Source material -
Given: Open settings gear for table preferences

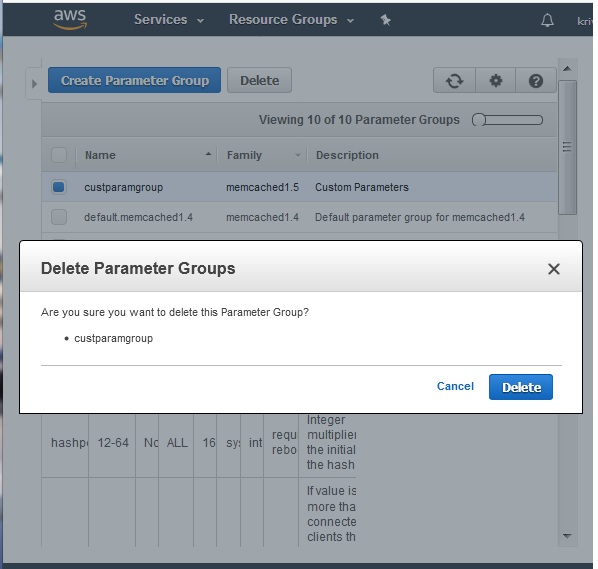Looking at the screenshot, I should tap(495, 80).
...
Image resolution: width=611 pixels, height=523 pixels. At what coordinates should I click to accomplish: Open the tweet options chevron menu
* * *
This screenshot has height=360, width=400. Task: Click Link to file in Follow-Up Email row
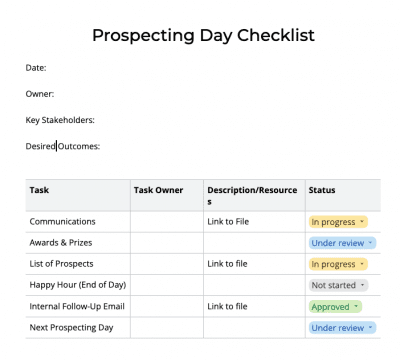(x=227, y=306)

Exercise task - Starting with the line that contains "Given: Open settings" and going on through the line that contains "Looking at the", reproduce those lines of the listing verbatim, leaving out the pictures.

Task answer -
Given: Open settings gear for table preferences

Looking at the screenshot, I should tap(495, 80).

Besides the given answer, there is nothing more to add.